Les obligations du paysan sont proportionnelles à l’étendue de sa terre. En Gallicie, pour une ferme complète, il ne doit pas moins de trois jours de travail par semaine avec six bœufs et deux hommes, c’est-à-dire cent cinquante-six jours par année. En Hongrie, il n’est tenu qu’à cent huit journées d’un seul homme ; mais les prestations en nature y sont un peu plus considérables, car, outre les petits impôts qui varient d’une province à l’autre et la dîme des produits levée partout par le clergé, les seigneurs hongrois prennent de plus un neuvième sur les céréales. Heureux encore les paysans s’ils étaient libres de toute obligation, après qu’ils se sont acquittés avec la noblesse et avec l’église ! Mais l’état réclame aussi sa part, et il la veut d’autant plus grande qu’il a moins à prendre sur les classes privilégiées. En Gallicie, en Bohème, dans toutes les provinces non constitutionnelles, les nobles sont sujets à l’impôt ; mais la plus forte part, on le comprend, pèse sur les petits. En Hongrie et en Transylvanie, où les nobles ne sont point imposés, les petits paient pour tous à la fois. Ainsi du recrutement, dont la noblesse est partout exempte. Les paysans seuls sont astreints au service militaire, car on ne peut prendre aujourd’hui au sérieux les devoirs de la noblesse hongroise dans les cas de levée en masse, depuis long-temps fort rares. Faut-il rappeler mille autres impôts vexatoires, comme le logement des troupes, le salaire du maître d’école, du garde champêtre, l’entretien des chemins, des ponts, des églises, de tous les édifices communaux ? Il est clair que les charges publiques retombent exclusivement ou peu s’en faut sur les classes laborieuses. Certes, ce n’est pas à l’état que l’on doit en faire un reproche : ses droits sont bons ; mais en est-il de même de ceux de la noblesse[1] ?

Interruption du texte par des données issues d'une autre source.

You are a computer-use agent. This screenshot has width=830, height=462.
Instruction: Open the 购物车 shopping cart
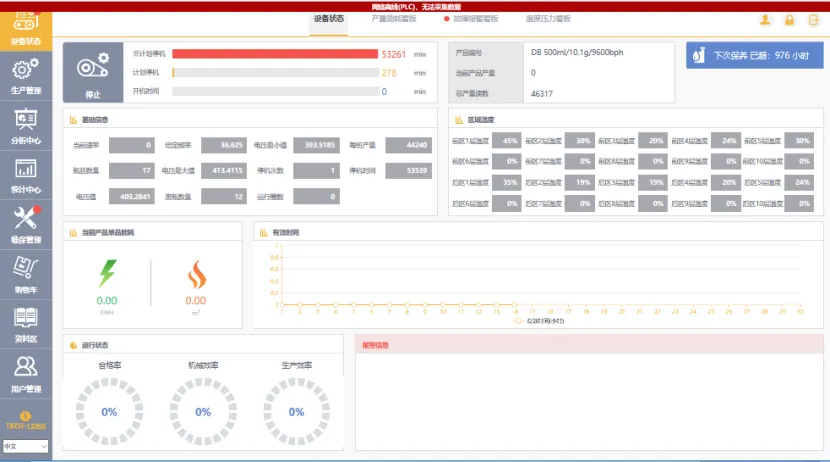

Telle est la loi de la propriété en Autriche. Combien n’est-elle pas éloignée aujourd’hui de cet esprit de fraternité dont parlent les traditions, et combien n’est-il pas naturel qu’elle ait conduit les peuples à ces tristes résultats à travers la confusion des âges et la lutte des intérêts aveugles et brutaux ! Écoutez cependant des écrivains polonais qui ont donné avec une véritable profondeur la formule

  1. Parmi les documens que l’on peut consulter sur cette partie de la législation de l’Autriche, nous citerons l’estimable statistique de Springer, qui est déjà ancienne. Les questions locales ont été traitées dans des publications spéciales et plus récentes. L’état de la Gallicie a été approfondi dans une brochure intitulée la Gallicie et la Question des corvées ; celui de la Hongrie dans la Statistique de Fenyès ; celui de la Transylvanie dans le Magasin historique pour la Dacie, publication périodique qui paraît en Valachie.